The Indiana Supreme Court overturned a Fulton County man’s murder sentence because a detective continued with the interview even after the man invoked his right to counsel several times.
James Carr got into an argument with his friend and shot him in the face after his friend provoked him several times to do it. His friend died. Afterward, Carr drove to a bar and admitted to the bartender he killed the friend.
Carr claimed that he unequivocally and repeatedly invoked his right to counsel, so his statements made about the murder to the detective shouldn’t have been admitted into evidence. The state argued Carr’s requests for an attorney were ambiguous and if not, that any resulting error was harmless.
In James A. Carr v. State of Indiana, No. 25S04-1004-CR-219, the justices agreed with Carr, pointing out several times in the transcript of the police interview in which Carr said he wanted to speak to an attorney or have an attorney with him during questioning. The detective acknowledged that was his right, but continued on with the interview by steering the conversation back to the murder. They also found Carr’s answers to the detective’s questions weren’t a valid waiver of his right to counsel.
When Carr invoked his right to counsel, the detective should have ended the questioning immediately until his attorney was present.
“Instead, the detective's ongoing conversation initiated further custodial interrogation, and the defendant's subsequent disclosures were not a product of his own initiation of communication,” wrote Justice Brent Dickson.
In addition, the admittance of these statements into evidence was not a harmless error as they contained considerable details regarding Carr’s state of mind during the killing, which are details that weren’t provided by any other evidence. They reversed and remanded for a new trial.
The high court also addressed Carr’s appeal of his denial of motion for discharge for delay under Indiana Criminal Rule 4. He argued two of his continuance requests should have been properly attributed to the state.

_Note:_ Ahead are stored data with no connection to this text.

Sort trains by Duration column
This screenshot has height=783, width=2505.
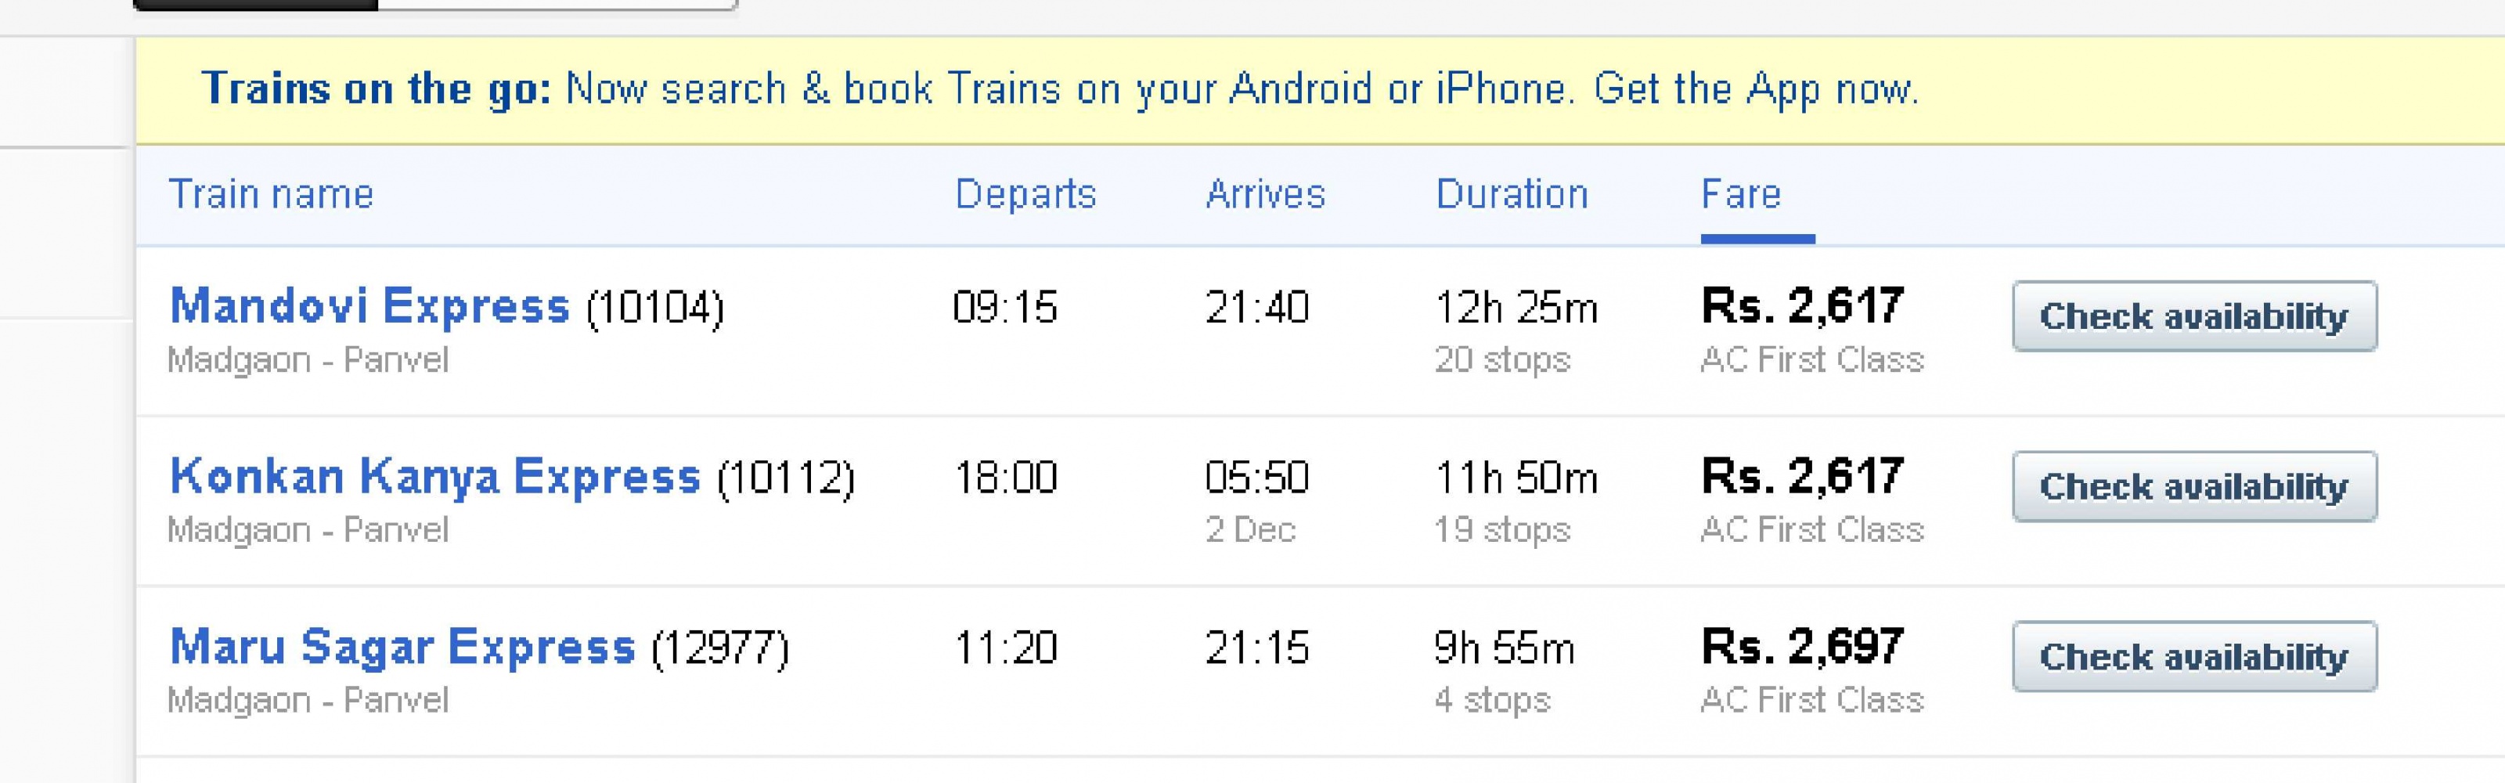[x=1511, y=195]
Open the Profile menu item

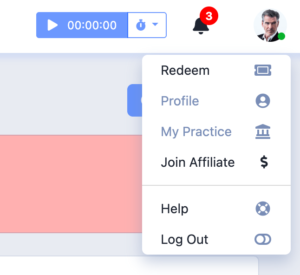pyautogui.click(x=180, y=101)
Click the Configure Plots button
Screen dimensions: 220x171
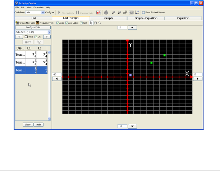point(33,27)
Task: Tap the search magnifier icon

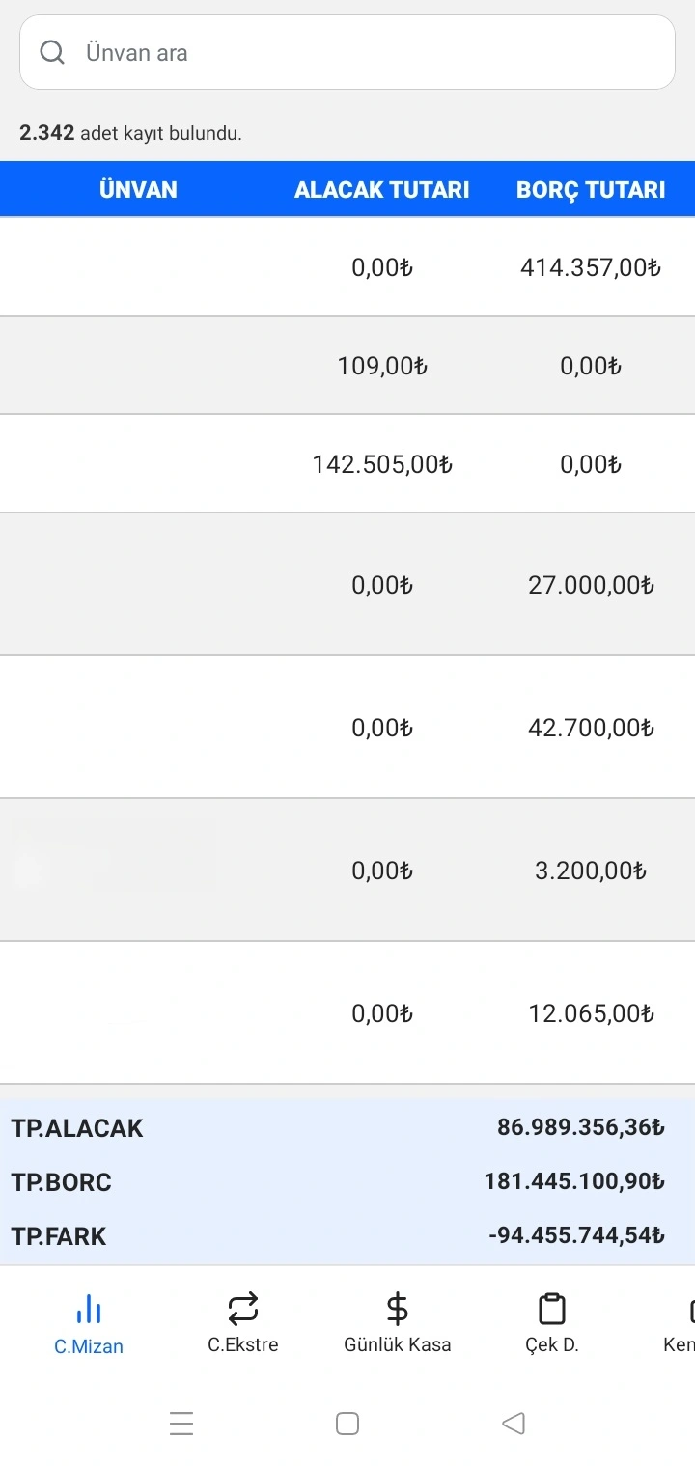Action: tap(53, 52)
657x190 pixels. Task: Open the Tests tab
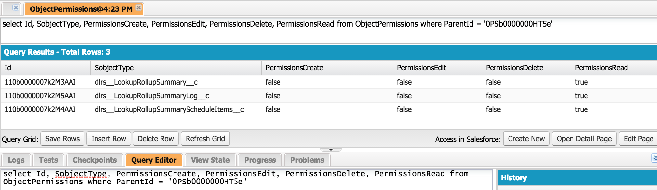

“It has not been uncommon for lawyers and courts to address Rule 4 claims in part by considering whether delay should be 'chargeable to the State,' but the role of the State is an irrelevant consideration in the analysis,” wrote Justice Dickson. “The Rule does not call for any attribution of delay to the State but only for delay attributable to the defendant or insufficient time due to court congestion or emergency. Employing the rhetoric of 'delay chargeable to the State' should be avoided.”
In Carr’s case, both delays he argued were attributable to the state were actually attributable to him, so the trial court didn’t err in attributing the delays to him.